An HR leader mentioned “discretionary effort” in a recent succession planning workshop. I really liked the phrase’s elegance.  We usually speak in terms of “above and beyond” which has a gung-ho, superhuman feel, calling to mind late-night work sessions, pre-dawn emails and extreme intellectual exertion. It’s all about in-your-face sacrifice and obviously connects to a specific goal. 

How hard are you willing to work?

“Discretionary effort” is more coy.  It’s the quiet, calibrated choice someone makes about how much work they’ll do relative to their role and broader corporate initiatives.  It may throw them onto the hero’s stage with the “above and beyonders,” or just create the confident dependability that surrounds a go-to person.  On the other end, a colleague may decide to expend “just enough” effort.  While it may not advance their career, competently doing the job one was hired to do is sometimes fine.

Then there are those who choose to drop the bar lower and still hope to get by. Sometimes this lesser discretionary effort is so subtle that it’s barely noticed or only noticed over time.  It may seem so slight that it’s hard for a busy manager to muster the energy or data for a discussion around expectations.  Then it’s the leader who’s calibrating effort.  Ultimately, this drip, drip of lost productivity becomes a bucketful of missed opportunity and discontent among harder-working colleagues.

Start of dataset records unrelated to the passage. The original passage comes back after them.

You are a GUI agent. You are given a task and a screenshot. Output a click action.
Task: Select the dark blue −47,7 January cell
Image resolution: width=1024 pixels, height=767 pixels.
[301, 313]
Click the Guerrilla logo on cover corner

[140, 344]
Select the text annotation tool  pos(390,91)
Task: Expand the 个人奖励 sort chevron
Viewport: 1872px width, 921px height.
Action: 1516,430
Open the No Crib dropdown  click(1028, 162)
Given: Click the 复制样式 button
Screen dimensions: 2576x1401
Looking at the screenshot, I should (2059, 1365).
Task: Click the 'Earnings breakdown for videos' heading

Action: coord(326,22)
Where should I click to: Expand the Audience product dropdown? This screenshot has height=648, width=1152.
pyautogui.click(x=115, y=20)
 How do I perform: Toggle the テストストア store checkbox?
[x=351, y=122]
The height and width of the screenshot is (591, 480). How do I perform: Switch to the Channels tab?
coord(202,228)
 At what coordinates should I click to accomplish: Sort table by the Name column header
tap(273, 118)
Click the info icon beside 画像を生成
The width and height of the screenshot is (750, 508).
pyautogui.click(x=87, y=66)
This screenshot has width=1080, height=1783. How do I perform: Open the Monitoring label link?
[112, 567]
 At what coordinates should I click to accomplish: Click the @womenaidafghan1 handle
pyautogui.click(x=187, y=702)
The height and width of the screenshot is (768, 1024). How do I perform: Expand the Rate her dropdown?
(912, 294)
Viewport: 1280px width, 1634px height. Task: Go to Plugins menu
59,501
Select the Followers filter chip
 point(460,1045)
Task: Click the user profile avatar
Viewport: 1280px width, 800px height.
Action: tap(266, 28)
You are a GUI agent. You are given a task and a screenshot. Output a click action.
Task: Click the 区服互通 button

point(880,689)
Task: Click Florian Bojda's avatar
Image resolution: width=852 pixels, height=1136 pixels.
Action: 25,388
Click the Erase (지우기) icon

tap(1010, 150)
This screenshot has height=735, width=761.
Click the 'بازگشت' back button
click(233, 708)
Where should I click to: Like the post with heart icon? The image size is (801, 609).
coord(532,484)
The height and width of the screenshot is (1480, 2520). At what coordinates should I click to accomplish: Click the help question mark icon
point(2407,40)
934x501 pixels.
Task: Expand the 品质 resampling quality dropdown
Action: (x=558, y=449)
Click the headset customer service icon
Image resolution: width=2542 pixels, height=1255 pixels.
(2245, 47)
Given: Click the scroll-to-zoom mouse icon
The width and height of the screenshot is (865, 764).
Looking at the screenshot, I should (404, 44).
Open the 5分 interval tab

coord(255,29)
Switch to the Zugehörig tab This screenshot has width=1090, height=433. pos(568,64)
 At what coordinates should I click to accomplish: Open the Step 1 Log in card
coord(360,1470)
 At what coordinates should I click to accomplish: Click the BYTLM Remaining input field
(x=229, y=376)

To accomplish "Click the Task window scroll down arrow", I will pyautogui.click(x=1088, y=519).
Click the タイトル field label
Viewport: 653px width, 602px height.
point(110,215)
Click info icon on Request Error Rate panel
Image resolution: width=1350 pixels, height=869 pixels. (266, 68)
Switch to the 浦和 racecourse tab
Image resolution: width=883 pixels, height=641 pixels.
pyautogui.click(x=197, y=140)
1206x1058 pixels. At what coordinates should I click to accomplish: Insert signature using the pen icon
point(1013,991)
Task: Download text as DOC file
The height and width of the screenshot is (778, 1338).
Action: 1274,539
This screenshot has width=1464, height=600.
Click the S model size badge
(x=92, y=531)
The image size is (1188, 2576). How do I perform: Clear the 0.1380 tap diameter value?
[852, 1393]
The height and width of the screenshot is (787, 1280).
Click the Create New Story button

I like “discretionary effort” for its shades of grey and acknowledgement of choice.  It encompasses the decisions an employee makes regarding the amount of energy they expend, as well as how much attention a leader directs towards managing that employee.  Noticing what an employee is doing or not doing well is one thing; choosing how much follow-up time, energy and emotional oomph it is worth is another.